• [Data lines]:
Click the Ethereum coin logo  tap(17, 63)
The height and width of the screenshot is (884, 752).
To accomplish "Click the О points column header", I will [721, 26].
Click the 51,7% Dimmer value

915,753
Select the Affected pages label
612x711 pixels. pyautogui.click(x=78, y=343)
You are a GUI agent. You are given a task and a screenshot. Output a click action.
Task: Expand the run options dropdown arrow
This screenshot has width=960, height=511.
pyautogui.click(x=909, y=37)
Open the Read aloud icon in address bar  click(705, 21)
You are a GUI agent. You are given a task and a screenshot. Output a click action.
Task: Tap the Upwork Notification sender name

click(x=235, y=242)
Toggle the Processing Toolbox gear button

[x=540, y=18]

• [What you will do]: Report how many lines in the entries above contain the string "screenshot", matching case exactly. Give only the number.

• [Task output]: 4